======== Provided entries ========

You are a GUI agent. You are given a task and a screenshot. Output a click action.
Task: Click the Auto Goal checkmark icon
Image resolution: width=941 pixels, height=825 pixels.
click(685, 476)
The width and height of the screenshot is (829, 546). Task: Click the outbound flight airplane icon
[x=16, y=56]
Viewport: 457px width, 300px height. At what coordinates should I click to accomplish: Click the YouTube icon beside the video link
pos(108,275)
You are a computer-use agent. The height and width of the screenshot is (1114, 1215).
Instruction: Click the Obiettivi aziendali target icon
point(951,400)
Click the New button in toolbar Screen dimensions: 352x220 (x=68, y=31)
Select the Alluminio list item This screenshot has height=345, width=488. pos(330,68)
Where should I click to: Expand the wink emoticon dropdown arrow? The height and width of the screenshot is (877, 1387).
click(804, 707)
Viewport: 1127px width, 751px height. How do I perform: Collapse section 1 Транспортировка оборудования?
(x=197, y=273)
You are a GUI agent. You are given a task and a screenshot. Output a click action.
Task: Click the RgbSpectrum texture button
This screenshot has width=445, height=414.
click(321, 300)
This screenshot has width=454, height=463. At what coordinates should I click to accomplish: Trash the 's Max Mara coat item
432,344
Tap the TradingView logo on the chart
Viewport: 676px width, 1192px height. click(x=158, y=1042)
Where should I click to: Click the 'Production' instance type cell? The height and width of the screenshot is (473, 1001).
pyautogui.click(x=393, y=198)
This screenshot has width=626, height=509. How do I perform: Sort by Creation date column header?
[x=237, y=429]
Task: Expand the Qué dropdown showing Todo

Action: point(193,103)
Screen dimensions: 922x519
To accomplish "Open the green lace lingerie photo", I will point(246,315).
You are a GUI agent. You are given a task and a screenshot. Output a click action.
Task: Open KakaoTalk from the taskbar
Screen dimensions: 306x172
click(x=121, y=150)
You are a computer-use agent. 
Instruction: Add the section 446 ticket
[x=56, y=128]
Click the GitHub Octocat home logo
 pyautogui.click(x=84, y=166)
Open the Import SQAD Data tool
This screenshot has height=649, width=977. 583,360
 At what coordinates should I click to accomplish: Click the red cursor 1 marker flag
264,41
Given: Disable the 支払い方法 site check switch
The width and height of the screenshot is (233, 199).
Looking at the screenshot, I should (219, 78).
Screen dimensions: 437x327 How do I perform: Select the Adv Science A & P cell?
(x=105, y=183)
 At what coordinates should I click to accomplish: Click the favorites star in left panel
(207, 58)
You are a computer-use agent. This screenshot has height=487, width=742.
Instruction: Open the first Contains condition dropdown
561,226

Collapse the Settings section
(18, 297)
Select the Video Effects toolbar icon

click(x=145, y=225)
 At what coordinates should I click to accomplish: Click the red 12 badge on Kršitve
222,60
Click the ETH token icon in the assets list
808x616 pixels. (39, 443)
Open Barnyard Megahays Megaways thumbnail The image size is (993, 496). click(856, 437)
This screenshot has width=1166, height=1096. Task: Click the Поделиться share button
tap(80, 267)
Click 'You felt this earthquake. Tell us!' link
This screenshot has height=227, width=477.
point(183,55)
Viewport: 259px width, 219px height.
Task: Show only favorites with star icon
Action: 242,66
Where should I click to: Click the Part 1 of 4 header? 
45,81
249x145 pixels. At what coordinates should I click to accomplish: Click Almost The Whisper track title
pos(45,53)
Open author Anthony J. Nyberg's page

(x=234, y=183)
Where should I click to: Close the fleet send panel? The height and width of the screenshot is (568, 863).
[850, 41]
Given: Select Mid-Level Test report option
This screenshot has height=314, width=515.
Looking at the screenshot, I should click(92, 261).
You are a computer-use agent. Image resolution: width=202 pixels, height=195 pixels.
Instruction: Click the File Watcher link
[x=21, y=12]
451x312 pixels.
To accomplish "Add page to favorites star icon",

========

Problem statement – Copy the records above. Leave out nothing.

Completed task –
You are a GUI agent. You are given a task and a screenshot. Output a click action.
Task: Click the Auto Goal checkmark icon
Image resolution: width=941 pixels, height=825 pixels.
click(685, 476)
The width and height of the screenshot is (829, 546). Task: Click the outbound flight airplane icon
[x=16, y=56]
Viewport: 457px width, 300px height. At what coordinates should I click to accomplish: Click the YouTube icon beside the video link
pos(108,275)
You are a computer-use agent. The height and width of the screenshot is (1114, 1215).
Instruction: Click the Obiettivi aziendali target icon
point(951,400)
Click the New button in toolbar Screen dimensions: 352x220 (x=68, y=31)
Select the Alluminio list item This screenshot has height=345, width=488. pos(330,68)
Where should I click to: Expand the wink emoticon dropdown arrow? The height and width of the screenshot is (877, 1387).
click(804, 707)
Viewport: 1127px width, 751px height. How do I perform: Collapse section 1 Транспортировка оборудования?
(x=197, y=273)
You are a GUI agent. You are given a task and a screenshot. Output a click action.
Task: Click the RgbSpectrum texture button
This screenshot has width=445, height=414.
click(321, 300)
This screenshot has width=454, height=463. At what coordinates should I click to accomplish: Trash the 's Max Mara coat item
432,344
Tap the TradingView logo on the chart
Viewport: 676px width, 1192px height. click(x=158, y=1042)
Where should I click to: Click the 'Production' instance type cell? The height and width of the screenshot is (473, 1001).
pyautogui.click(x=393, y=198)
This screenshot has width=626, height=509. How do I perform: Sort by Creation date column header?
[x=237, y=429]
Task: Expand the Qué dropdown showing Todo

Action: point(193,103)
Screen dimensions: 922x519
To accomplish "Open the green lace lingerie photo", I will point(246,315).
You are a GUI agent. You are given a task and a screenshot. Output a click action.
Task: Open KakaoTalk from the taskbar
Screen dimensions: 306x172
click(x=121, y=150)
You are a computer-use agent. 
Instruction: Add the section 446 ticket
[x=56, y=128]
Click the GitHub Octocat home logo
 pyautogui.click(x=84, y=166)
Open the Import SQAD Data tool
This screenshot has height=649, width=977. 583,360
 At what coordinates should I click to accomplish: Click the red cursor 1 marker flag
264,41
Given: Disable the 支払い方法 site check switch
The width and height of the screenshot is (233, 199).
Looking at the screenshot, I should (219, 78).
Screen dimensions: 437x327 How do I perform: Select the Adv Science A & P cell?
(x=105, y=183)
 At what coordinates should I click to accomplish: Click the favorites star in left panel
(207, 58)
You are a computer-use agent. This screenshot has height=487, width=742.
Instruction: Open the first Contains condition dropdown
561,226

Collapse the Settings section
(18, 297)
Select the Video Effects toolbar icon

click(x=145, y=225)
 At what coordinates should I click to accomplish: Click the red 12 badge on Kršitve
222,60
Click the ETH token icon in the assets list
808x616 pixels. (39, 443)
Open Barnyard Megahays Megaways thumbnail The image size is (993, 496). click(856, 437)
This screenshot has width=1166, height=1096. Task: Click the Поделиться share button
tap(80, 267)
Click 'You felt this earthquake. Tell us!' link
This screenshot has height=227, width=477.
point(183,55)
Viewport: 259px width, 219px height.
Task: Show only favorites with star icon
Action: 242,66
Where should I click to: Click the Part 1 of 4 header? 
45,81
249x145 pixels. At what coordinates should I click to accomplish: Click Almost The Whisper track title
pos(45,53)
Open author Anthony J. Nyberg's page

(x=234, y=183)
Where should I click to: Close the fleet send panel? The height and width of the screenshot is (568, 863).
[850, 41]
Given: Select Mid-Level Test report option
This screenshot has height=314, width=515.
Looking at the screenshot, I should click(92, 261).
You are a computer-use agent. Image resolution: width=202 pixels, height=195 pixels.
Instruction: Click the File Watcher link
[x=21, y=12]
451x312 pixels.
To accomplish "Add page to favorites star icon",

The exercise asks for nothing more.